I can also relate so much to what you're saying regarding diminishing competency when ill with this disease. It has been an awful confidence sapping experience. I do think perhaps this post isn't a good fit as truthfully, it needs a lot of attention to detail.
Your work sounds ideal, I am trying to think of things I can do on my own, at a pace that works for me. I really want to get well enough to do that. Unfortunately jumping through certain hoops recently has put me back a fair bit.
I really appreciate your posts, they've really helped me feel better about it all♥️
Wow!!! This can be a tremendous breakthrough. Because the heart the brain muscles have a big receptive sights for T3. Thank you so much for sharing such a valuable information. Lets hope it works even better on humans. After all T3 is proving to have a very valuable place in our well-being. 🙏 . Now let's hope that Dr's except it too.
If their own thyroids were still producing T3, then surely any supplementation would become ‘higher than normal doses’? I have followed some of these kiddies on social media and contributed to their various fundraisers for treatments and it’s heartbreaking to watch them fight so hard and still end up losing. I’m sure the parents would want to try any treatment that might just save their child when ‘thoughts and prayers’ have run out.
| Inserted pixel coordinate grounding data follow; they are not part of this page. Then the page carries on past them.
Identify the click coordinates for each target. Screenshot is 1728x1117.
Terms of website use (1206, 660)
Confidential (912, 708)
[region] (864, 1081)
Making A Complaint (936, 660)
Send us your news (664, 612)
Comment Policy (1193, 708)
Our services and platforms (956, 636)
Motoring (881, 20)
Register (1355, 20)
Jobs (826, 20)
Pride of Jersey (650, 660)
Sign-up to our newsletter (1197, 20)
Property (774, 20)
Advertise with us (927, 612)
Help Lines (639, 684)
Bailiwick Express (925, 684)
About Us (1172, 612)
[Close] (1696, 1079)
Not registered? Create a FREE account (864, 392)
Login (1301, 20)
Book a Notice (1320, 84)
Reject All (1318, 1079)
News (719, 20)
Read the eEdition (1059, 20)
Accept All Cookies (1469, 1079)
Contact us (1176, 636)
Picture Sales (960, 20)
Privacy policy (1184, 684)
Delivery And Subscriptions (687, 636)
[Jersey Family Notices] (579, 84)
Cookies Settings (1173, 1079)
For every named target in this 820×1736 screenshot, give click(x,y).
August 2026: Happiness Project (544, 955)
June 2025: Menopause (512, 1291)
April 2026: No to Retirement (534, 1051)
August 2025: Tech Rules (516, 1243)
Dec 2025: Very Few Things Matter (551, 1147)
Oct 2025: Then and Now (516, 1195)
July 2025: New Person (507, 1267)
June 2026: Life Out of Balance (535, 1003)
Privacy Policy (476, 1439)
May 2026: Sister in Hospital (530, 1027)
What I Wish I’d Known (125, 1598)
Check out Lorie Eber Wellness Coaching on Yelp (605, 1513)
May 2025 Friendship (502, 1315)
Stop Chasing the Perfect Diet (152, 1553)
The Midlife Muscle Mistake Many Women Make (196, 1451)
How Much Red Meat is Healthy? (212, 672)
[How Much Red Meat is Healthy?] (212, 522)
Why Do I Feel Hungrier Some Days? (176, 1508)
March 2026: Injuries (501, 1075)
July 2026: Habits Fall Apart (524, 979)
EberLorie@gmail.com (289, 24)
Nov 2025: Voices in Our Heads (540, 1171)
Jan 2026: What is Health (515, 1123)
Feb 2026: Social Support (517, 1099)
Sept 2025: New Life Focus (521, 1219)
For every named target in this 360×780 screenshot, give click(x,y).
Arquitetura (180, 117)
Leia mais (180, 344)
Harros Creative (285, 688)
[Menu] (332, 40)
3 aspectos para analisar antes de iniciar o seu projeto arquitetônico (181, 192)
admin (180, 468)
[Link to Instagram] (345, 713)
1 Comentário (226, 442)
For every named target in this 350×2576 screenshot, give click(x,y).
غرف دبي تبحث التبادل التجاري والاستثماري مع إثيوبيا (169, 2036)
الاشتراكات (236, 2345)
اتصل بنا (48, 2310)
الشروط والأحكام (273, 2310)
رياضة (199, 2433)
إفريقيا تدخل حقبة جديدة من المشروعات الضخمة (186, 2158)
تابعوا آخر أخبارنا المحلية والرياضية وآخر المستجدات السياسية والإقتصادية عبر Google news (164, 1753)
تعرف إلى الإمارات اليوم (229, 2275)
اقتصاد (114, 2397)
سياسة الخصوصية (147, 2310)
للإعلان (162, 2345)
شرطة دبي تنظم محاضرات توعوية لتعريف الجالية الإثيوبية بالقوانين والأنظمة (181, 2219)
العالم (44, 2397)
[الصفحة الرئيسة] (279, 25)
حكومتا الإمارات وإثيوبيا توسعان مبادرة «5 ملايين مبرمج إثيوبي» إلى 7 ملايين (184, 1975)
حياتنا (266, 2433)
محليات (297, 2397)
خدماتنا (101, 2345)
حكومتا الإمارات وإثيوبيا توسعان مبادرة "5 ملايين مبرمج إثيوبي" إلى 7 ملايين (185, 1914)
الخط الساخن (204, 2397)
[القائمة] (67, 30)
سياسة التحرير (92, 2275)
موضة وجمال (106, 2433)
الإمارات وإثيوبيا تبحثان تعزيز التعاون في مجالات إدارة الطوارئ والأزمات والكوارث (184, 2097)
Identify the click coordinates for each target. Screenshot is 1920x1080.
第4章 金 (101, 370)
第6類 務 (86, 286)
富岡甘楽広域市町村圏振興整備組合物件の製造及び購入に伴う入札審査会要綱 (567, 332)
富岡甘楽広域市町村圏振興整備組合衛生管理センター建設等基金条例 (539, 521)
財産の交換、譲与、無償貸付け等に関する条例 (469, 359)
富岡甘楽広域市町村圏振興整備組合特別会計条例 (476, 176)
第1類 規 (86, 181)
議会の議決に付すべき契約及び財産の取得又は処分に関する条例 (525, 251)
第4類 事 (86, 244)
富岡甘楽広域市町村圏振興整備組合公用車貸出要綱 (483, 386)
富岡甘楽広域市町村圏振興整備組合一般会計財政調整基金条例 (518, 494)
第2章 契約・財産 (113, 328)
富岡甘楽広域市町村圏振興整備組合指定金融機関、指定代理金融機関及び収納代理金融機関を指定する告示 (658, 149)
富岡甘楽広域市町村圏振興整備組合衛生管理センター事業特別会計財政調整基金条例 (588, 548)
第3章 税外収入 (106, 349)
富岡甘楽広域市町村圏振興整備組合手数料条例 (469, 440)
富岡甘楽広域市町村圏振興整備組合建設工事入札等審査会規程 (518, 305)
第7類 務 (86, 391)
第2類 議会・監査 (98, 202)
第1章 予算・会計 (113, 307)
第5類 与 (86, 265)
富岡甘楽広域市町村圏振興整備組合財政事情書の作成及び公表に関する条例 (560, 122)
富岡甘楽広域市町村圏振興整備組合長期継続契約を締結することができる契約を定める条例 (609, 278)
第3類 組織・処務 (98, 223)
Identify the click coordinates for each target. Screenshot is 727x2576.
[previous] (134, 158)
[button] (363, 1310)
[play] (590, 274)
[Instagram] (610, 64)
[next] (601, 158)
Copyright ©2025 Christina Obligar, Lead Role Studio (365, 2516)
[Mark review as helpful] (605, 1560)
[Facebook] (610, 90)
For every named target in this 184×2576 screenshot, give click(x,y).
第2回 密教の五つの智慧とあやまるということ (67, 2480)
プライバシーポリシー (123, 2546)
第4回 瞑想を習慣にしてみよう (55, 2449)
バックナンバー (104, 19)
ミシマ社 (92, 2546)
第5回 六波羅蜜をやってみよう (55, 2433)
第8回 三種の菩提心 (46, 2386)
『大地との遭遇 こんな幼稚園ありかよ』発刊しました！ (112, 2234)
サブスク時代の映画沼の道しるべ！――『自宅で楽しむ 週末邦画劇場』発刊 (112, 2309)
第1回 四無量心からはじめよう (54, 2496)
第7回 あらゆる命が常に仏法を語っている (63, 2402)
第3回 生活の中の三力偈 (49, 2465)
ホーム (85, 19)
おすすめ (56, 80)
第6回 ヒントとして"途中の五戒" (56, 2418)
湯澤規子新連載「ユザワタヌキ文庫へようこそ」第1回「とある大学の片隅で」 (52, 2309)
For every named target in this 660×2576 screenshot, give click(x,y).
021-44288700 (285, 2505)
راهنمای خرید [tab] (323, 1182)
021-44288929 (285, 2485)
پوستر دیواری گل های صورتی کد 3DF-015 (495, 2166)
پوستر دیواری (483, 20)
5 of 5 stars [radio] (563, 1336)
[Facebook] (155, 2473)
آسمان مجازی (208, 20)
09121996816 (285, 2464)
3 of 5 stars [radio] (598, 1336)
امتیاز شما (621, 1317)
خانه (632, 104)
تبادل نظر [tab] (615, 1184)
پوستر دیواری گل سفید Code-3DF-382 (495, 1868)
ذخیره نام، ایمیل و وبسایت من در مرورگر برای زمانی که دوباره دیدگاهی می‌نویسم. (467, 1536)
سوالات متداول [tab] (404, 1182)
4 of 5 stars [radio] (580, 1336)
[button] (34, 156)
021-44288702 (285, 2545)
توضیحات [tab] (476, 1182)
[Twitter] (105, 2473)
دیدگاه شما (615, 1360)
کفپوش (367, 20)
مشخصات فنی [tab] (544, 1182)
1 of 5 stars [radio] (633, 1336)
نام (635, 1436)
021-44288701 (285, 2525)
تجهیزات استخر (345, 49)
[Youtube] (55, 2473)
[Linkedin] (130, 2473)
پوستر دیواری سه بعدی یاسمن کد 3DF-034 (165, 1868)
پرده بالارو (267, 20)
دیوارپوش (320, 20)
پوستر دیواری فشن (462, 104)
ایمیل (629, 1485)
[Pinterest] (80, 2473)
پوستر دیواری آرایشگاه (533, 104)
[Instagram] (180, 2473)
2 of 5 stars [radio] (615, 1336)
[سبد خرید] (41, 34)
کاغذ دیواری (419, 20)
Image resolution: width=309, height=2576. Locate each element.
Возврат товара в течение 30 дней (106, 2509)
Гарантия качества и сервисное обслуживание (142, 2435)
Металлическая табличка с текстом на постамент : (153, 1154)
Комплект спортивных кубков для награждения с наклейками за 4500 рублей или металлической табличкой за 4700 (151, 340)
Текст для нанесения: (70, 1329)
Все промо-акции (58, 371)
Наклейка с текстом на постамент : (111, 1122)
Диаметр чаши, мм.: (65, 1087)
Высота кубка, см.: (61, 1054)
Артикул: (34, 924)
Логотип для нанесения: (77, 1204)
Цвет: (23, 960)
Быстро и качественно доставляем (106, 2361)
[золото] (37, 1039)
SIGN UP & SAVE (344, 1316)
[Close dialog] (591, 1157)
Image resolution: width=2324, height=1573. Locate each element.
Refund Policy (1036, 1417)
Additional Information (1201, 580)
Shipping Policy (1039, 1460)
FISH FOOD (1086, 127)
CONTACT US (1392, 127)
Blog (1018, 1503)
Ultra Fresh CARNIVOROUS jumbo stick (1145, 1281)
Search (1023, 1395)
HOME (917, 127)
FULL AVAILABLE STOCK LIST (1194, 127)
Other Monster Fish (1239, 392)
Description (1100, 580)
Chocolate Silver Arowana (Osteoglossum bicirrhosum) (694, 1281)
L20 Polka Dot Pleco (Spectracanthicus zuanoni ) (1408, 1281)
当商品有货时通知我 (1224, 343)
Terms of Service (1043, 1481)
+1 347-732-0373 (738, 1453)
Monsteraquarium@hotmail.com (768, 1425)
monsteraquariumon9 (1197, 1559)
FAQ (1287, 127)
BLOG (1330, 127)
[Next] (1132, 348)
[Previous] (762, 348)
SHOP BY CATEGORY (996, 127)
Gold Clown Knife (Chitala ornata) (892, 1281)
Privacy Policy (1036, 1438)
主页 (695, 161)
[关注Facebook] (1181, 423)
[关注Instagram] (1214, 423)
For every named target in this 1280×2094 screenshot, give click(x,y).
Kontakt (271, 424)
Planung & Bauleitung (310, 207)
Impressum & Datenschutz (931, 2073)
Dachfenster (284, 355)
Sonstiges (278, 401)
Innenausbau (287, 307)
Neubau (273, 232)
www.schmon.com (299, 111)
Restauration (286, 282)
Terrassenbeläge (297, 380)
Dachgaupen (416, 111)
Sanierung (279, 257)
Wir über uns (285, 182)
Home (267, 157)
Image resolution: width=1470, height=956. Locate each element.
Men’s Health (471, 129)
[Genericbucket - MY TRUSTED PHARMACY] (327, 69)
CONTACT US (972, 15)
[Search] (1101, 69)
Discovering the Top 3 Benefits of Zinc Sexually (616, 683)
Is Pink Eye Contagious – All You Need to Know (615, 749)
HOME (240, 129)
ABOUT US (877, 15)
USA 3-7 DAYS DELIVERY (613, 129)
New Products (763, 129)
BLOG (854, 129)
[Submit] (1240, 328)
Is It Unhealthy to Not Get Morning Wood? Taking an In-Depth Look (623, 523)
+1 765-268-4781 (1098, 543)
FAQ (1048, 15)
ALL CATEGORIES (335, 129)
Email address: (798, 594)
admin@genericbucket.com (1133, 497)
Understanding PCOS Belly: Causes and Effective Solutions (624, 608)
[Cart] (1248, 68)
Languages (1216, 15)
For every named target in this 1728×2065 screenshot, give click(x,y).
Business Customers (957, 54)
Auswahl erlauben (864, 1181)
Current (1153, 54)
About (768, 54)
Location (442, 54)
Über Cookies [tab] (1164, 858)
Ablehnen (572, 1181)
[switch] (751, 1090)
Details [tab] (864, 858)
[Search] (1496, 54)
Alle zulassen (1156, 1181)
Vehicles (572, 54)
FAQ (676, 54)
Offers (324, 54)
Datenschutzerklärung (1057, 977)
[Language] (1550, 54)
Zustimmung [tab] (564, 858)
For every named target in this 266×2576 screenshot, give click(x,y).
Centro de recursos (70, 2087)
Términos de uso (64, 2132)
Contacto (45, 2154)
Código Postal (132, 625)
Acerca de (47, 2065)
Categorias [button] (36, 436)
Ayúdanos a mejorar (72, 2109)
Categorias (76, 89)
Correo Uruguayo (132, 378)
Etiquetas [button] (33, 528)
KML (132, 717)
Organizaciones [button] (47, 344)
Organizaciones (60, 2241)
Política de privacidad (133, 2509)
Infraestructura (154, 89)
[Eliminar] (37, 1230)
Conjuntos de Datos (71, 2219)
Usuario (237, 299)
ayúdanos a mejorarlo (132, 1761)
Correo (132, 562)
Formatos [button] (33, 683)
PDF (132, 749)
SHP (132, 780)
It sounds promising but we must wait for human trials before we know.
I should have mentioned it earlier but this study shows benefits of T3 for one specific cancer. We can't assume it would be effective for other cancers
The STAR study on people with fast cycling bipolar were given T3, I think at quite high doses, but it did not cause elevated levels and it did alleviate symptoms in a high number of subjects. It is a highly intractable condition with a very poor treatment response so this was an interesting result.
It may be the same if it were given for brain cancer in children and anything that could assist there would be hugely welcome.